Les peuples le suivaient en caressant leur frein.
Il était calme et fort ; et sur son front serein,
La couronne de plomb sacrée à Sainte-Hélène
N’effeuillait pas alors la couronne de chêne.



XIX. LE SAINT-BERNARD

 
Les Alpes sont debout. Les voyez-vous blanchir ?
Leurs murs sont crénelés ; qui pourra les franchir ?
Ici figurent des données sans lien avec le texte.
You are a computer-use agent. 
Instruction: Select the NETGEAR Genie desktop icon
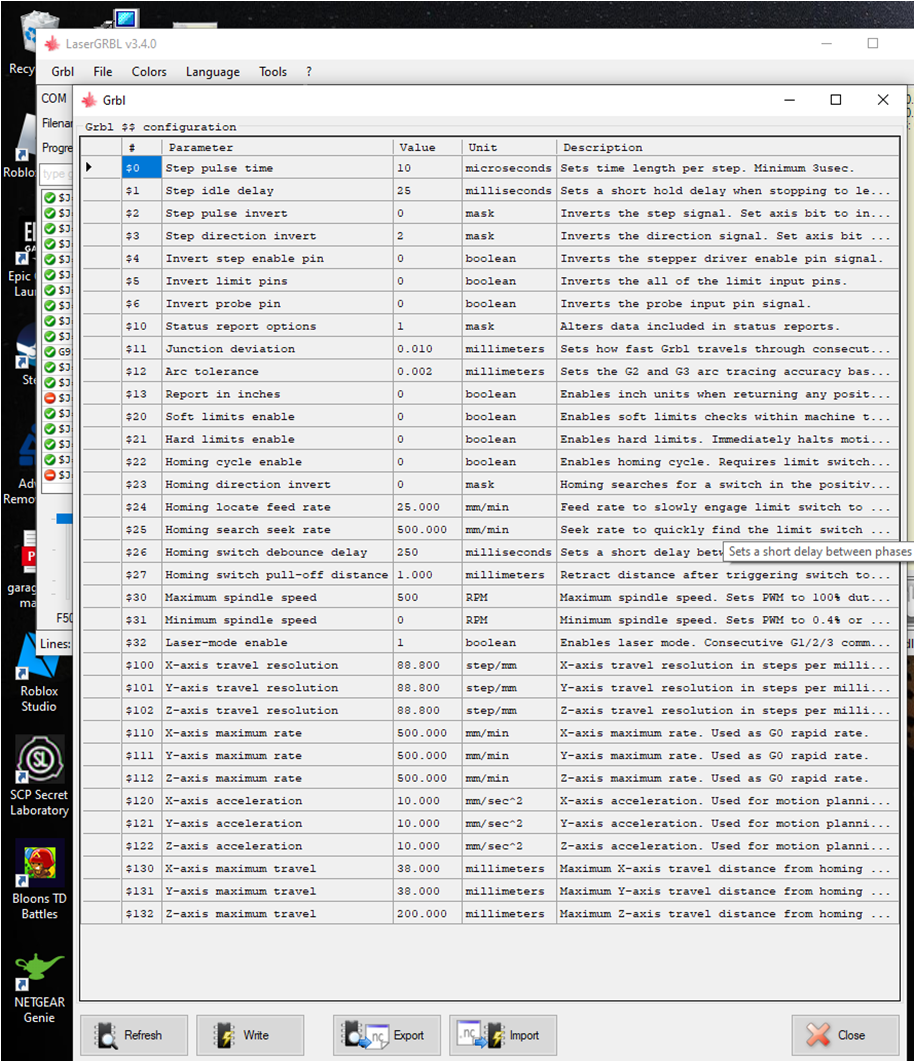coord(39,987)
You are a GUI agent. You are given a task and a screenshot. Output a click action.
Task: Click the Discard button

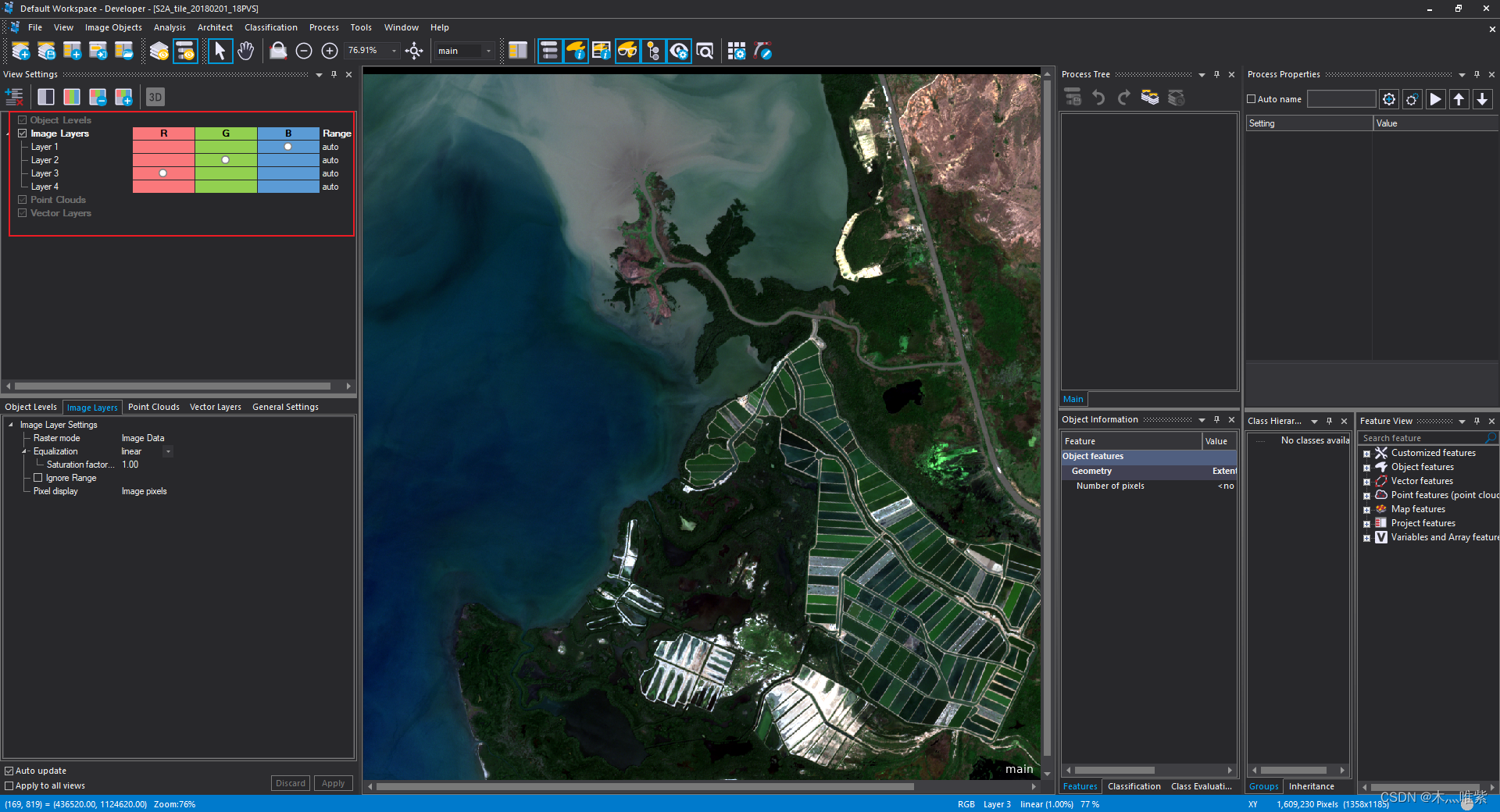(290, 783)
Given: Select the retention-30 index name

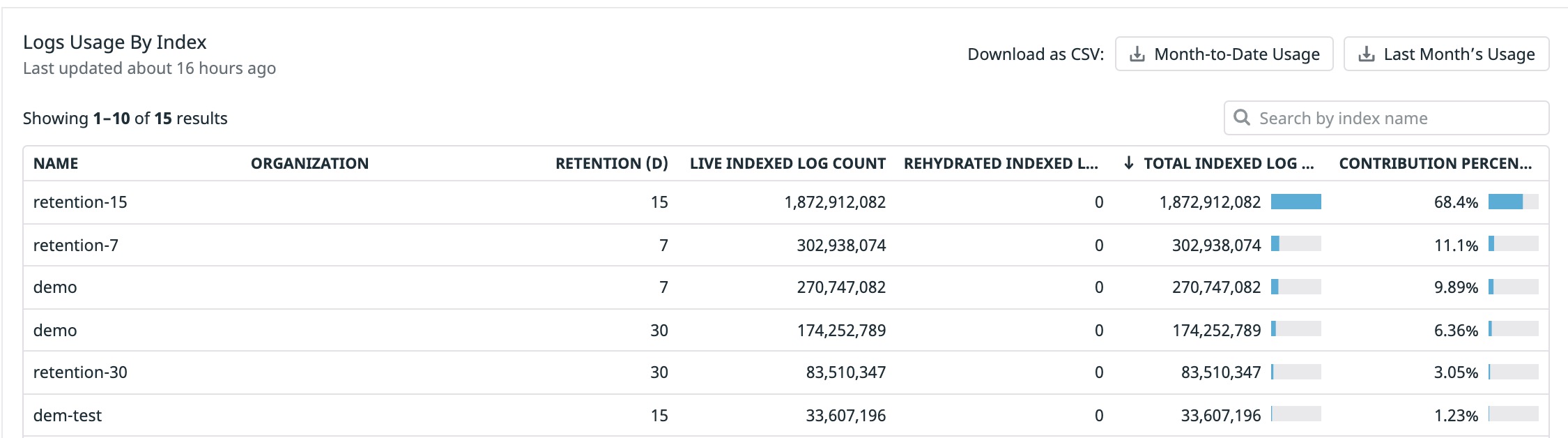Looking at the screenshot, I should [x=80, y=372].
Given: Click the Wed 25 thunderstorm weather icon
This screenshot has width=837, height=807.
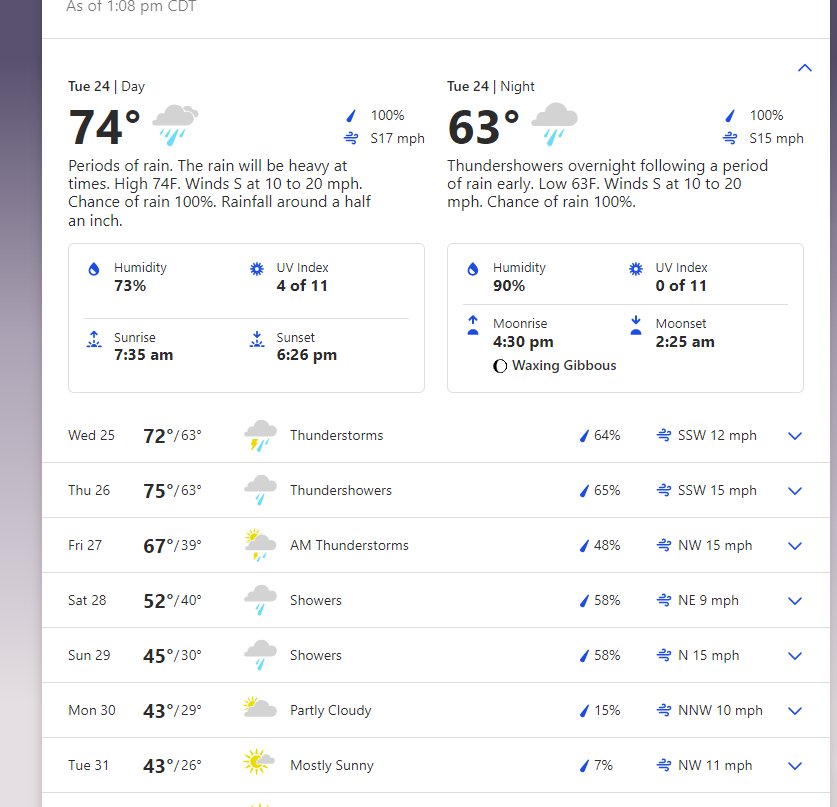Looking at the screenshot, I should point(260,436).
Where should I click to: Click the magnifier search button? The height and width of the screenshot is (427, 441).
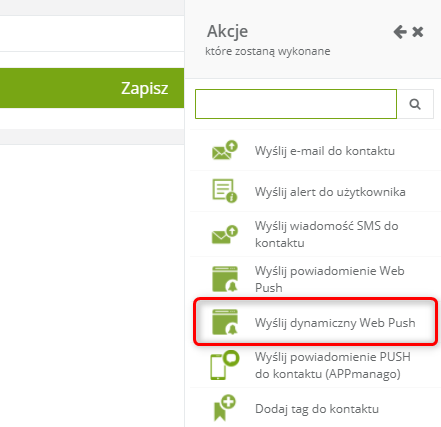415,104
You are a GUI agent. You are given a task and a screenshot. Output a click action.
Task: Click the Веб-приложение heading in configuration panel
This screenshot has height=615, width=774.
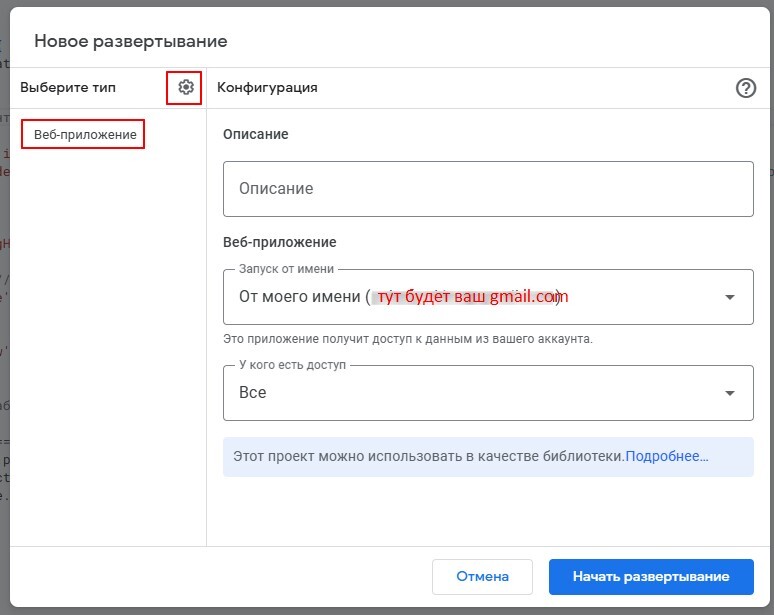point(280,242)
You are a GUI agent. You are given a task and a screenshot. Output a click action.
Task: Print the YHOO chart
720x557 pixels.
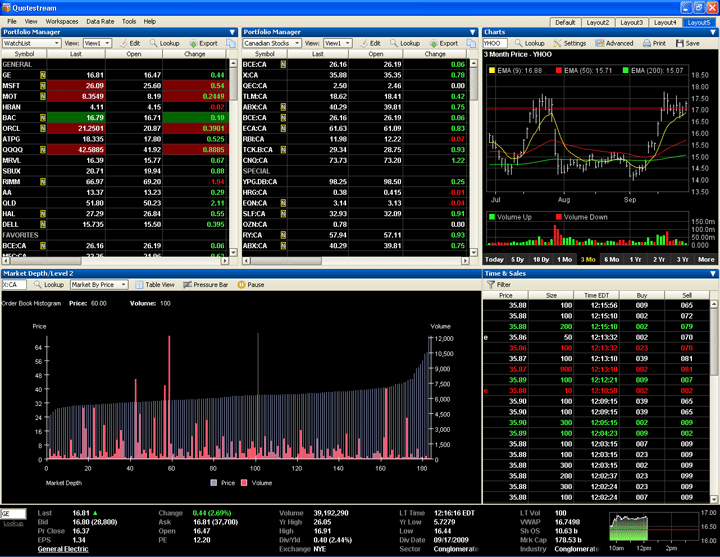[x=654, y=44]
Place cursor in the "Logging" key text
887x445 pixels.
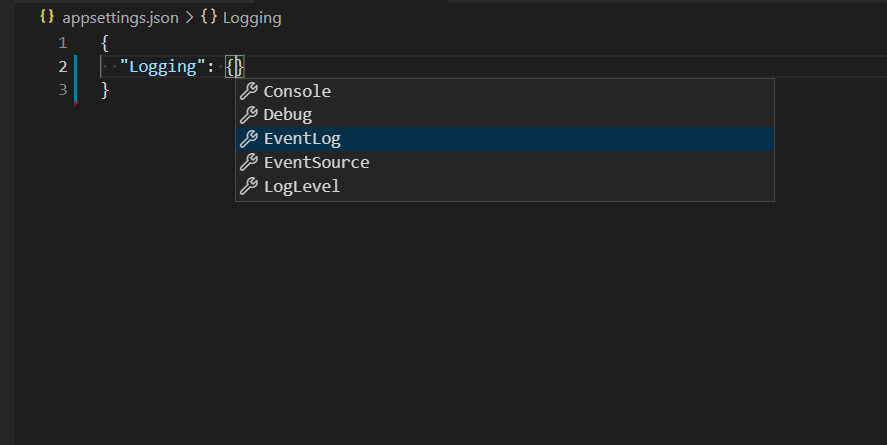coord(166,67)
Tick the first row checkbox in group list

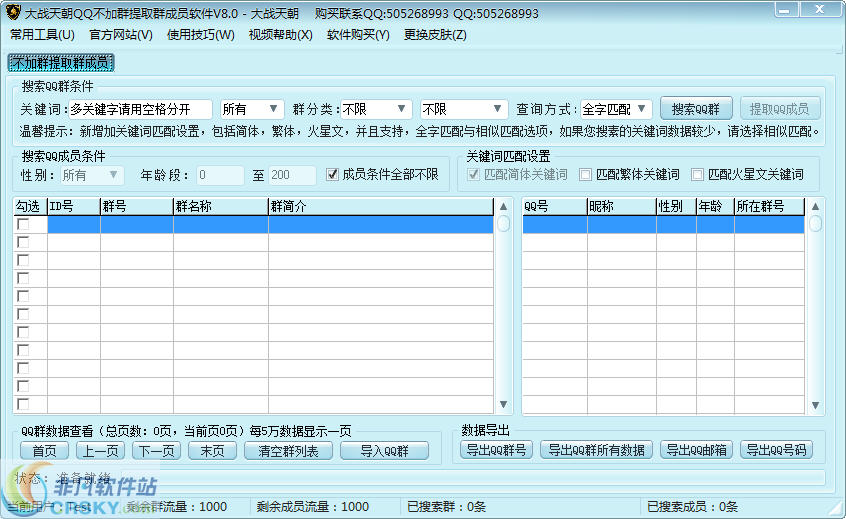(23, 225)
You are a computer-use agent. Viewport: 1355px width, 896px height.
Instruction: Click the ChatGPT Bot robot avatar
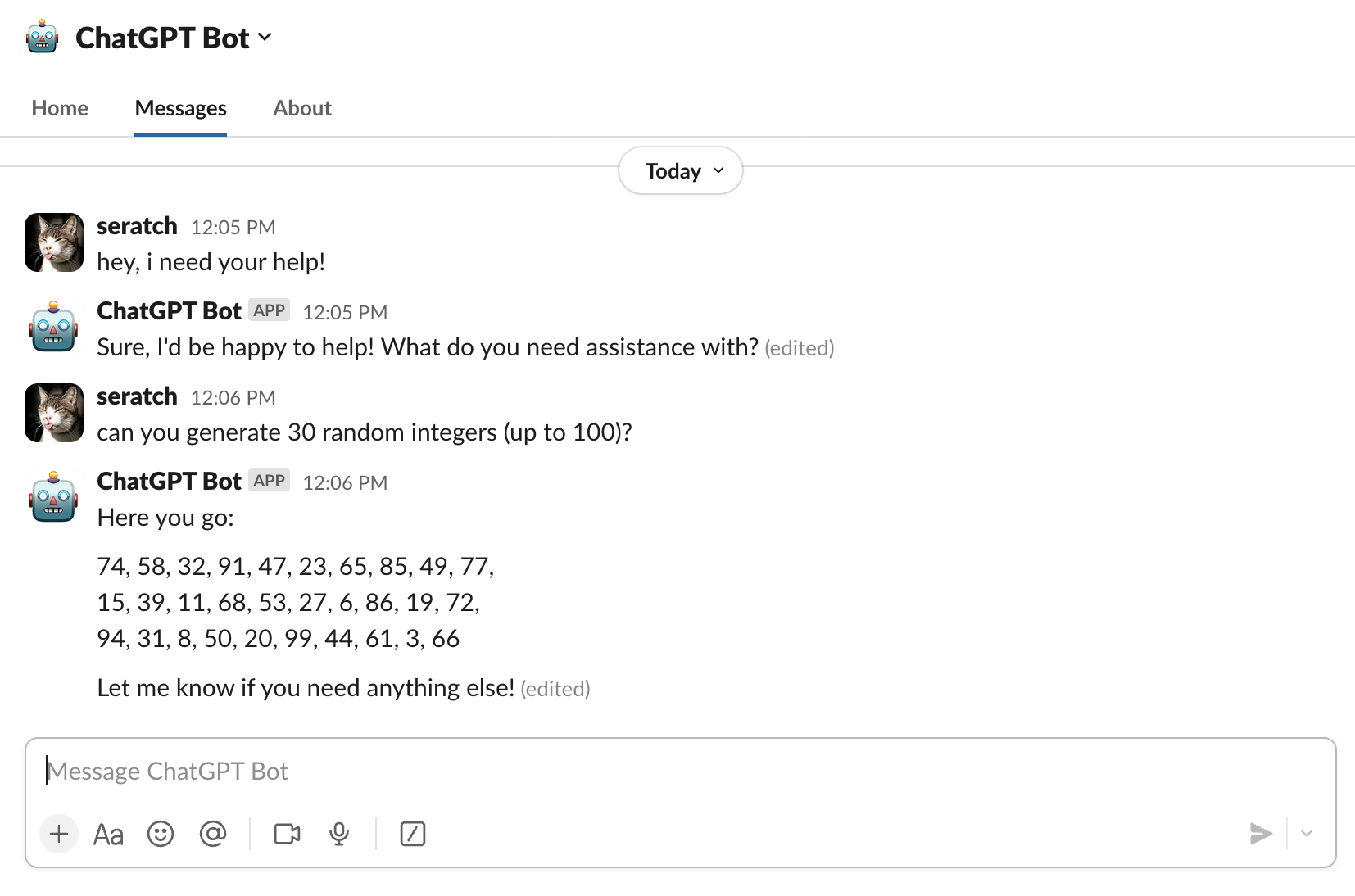pyautogui.click(x=42, y=36)
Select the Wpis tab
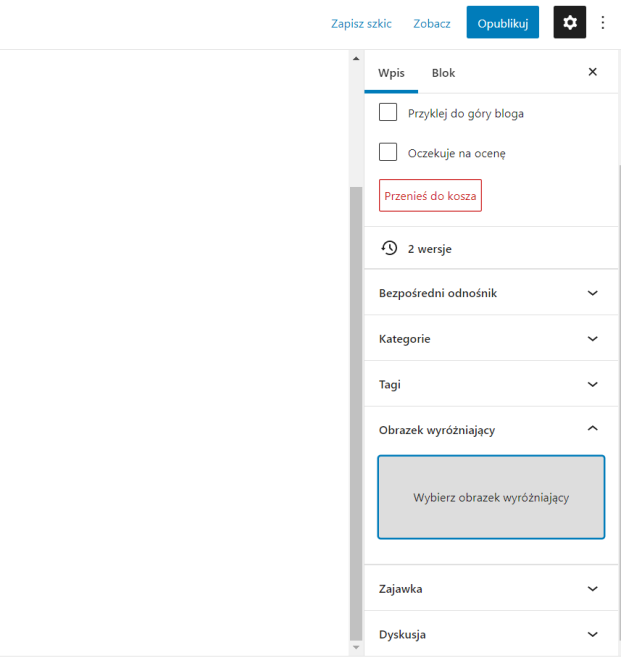621x658 pixels. tap(390, 73)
Derrière leur enclos, à l’ombre épanouie,
Qui jamais cueillera la fleur de l’Italie ?
Si ce n’est toi, grand Dieu, qui jamais du vallon
Montera sur leur cime après l’aigle et l’aiglon ?
Comme un camp éternel leurs tentes sont dressées.
Qui les emportera sur son char entassées ?
Jamais la dent des boucs ne les ronge en chemin,
Et jamais l’ouragan ne déchire leur lin.
Quel guerrier dormira sous leur toit de tempête,
Et pourra dans son rêve escalader leur faîte ?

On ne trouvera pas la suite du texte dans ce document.